» GIVEN INFORMATION
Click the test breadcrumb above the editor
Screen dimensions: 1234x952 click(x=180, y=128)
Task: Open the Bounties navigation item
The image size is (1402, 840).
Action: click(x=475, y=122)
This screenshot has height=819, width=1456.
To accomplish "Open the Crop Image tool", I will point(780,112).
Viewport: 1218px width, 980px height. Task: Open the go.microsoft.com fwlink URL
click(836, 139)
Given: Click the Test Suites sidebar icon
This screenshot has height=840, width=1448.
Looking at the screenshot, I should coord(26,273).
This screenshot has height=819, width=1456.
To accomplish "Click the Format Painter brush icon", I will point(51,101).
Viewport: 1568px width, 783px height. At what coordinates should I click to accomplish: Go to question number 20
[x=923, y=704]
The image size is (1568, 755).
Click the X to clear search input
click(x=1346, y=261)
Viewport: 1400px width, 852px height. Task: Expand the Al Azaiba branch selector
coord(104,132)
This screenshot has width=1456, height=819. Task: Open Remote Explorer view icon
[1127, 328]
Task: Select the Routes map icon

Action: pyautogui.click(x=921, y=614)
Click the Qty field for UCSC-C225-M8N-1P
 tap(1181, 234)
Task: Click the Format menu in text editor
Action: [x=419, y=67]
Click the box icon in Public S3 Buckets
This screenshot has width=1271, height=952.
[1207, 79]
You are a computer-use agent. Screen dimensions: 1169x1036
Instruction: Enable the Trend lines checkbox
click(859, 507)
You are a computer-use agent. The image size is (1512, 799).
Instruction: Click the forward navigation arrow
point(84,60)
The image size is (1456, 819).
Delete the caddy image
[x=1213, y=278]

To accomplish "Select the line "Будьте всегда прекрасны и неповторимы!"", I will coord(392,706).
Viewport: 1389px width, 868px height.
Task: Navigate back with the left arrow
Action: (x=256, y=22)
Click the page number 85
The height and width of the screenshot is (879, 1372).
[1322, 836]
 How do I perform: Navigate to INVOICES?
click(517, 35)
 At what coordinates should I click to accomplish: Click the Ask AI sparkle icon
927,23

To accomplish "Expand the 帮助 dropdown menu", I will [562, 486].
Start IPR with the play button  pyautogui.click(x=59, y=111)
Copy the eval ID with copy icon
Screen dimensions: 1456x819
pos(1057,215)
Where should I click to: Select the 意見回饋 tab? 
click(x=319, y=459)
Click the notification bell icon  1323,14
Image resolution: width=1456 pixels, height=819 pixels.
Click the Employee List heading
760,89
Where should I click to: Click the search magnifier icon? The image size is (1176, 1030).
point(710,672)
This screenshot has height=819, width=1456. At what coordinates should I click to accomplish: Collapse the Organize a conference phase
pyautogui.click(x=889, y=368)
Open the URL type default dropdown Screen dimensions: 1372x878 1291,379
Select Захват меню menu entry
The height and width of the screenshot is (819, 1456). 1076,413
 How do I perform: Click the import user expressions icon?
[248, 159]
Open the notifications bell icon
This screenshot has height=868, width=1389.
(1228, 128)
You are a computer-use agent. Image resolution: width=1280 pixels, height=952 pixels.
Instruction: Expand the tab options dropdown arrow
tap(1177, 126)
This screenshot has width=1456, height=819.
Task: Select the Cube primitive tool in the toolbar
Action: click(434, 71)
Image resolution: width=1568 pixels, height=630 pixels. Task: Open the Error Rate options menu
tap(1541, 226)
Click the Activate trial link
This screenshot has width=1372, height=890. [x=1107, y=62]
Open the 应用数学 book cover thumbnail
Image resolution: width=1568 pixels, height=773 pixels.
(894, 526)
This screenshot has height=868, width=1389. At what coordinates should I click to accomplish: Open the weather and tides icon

» TASK STATEMENT
Retype everything in the material above exactly.

» THE ANSWER
Click the test breadcrumb above the editor
Screen dimensions: 1234x952 click(x=180, y=128)
Task: Open the Bounties navigation item
The image size is (1402, 840).
Action: click(x=475, y=122)
This screenshot has height=819, width=1456.
To accomplish "Open the Crop Image tool", I will point(780,112).
Viewport: 1218px width, 980px height. Task: Open the go.microsoft.com fwlink URL
click(836, 139)
Given: Click the Test Suites sidebar icon
This screenshot has height=840, width=1448.
Looking at the screenshot, I should coord(26,273).
This screenshot has height=819, width=1456.
To accomplish "Click the Format Painter brush icon", I will point(51,101).
Viewport: 1568px width, 783px height. At what coordinates should I click to accomplish: Go to question number 20
[x=923, y=704]
The image size is (1568, 755).
Click the X to clear search input
click(x=1346, y=261)
Viewport: 1400px width, 852px height. Task: Expand the Al Azaiba branch selector
coord(104,132)
This screenshot has width=1456, height=819. Task: Open Remote Explorer view icon
[1127, 328]
Task: Select the Routes map icon

Action: pyautogui.click(x=921, y=614)
Click the Qty field for UCSC-C225-M8N-1P
 tap(1181, 234)
Task: Click the Format menu in text editor
Action: [x=419, y=67]
Click the box icon in Public S3 Buckets
This screenshot has width=1271, height=952.
[1207, 79]
You are a computer-use agent. Screen dimensions: 1169x1036
Instruction: Enable the Trend lines checkbox
click(859, 507)
You are a computer-use agent. The image size is (1512, 799).
Instruction: Click the forward navigation arrow
point(84,60)
The image size is (1456, 819).
Delete the caddy image
[x=1213, y=278]

To accomplish "Select the line "Будьте всегда прекрасны и неповторимы!"", I will coord(392,706).
Viewport: 1389px width, 868px height.
Task: Navigate back with the left arrow
Action: (x=256, y=22)
Click the page number 85
The height and width of the screenshot is (879, 1372).
[1322, 836]
 How do I perform: Navigate to INVOICES?
click(517, 35)
 At what coordinates should I click to accomplish: Click the Ask AI sparkle icon
927,23

To accomplish "Expand the 帮助 dropdown menu", I will [562, 486].
Start IPR with the play button  pyautogui.click(x=59, y=111)
Copy the eval ID with copy icon
Screen dimensions: 1456x819
pos(1057,215)
Where should I click to: Select the 意見回饋 tab? 
click(x=319, y=459)
Click the notification bell icon  1323,14
Image resolution: width=1456 pixels, height=819 pixels.
Click the Employee List heading
760,89
Where should I click to: Click the search magnifier icon? The image size is (1176, 1030).
point(710,672)
This screenshot has height=819, width=1456. At what coordinates should I click to accomplish: Collapse the Organize a conference phase
pyautogui.click(x=889, y=368)
Open the URL type default dropdown Screen dimensions: 1372x878 1291,379
Select Захват меню menu entry
The height and width of the screenshot is (819, 1456). 1076,413
 How do I perform: Click the import user expressions icon?
[248, 159]
Open the notifications bell icon
This screenshot has height=868, width=1389.
(1228, 128)
You are a computer-use agent. Image resolution: width=1280 pixels, height=952 pixels.
Instruction: Expand the tab options dropdown arrow
tap(1177, 126)
This screenshot has width=1456, height=819.
Task: Select the Cube primitive tool in the toolbar
Action: click(434, 71)
Image resolution: width=1568 pixels, height=630 pixels. Task: Open the Error Rate options menu
tap(1541, 226)
Click the Activate trial link
This screenshot has width=1372, height=890. [x=1107, y=62]
Open the 应用数学 book cover thumbnail
Image resolution: width=1568 pixels, height=773 pixels.
(894, 526)
This screenshot has height=868, width=1389. At what coordinates should I click to accomplish: Open the weather and tides icon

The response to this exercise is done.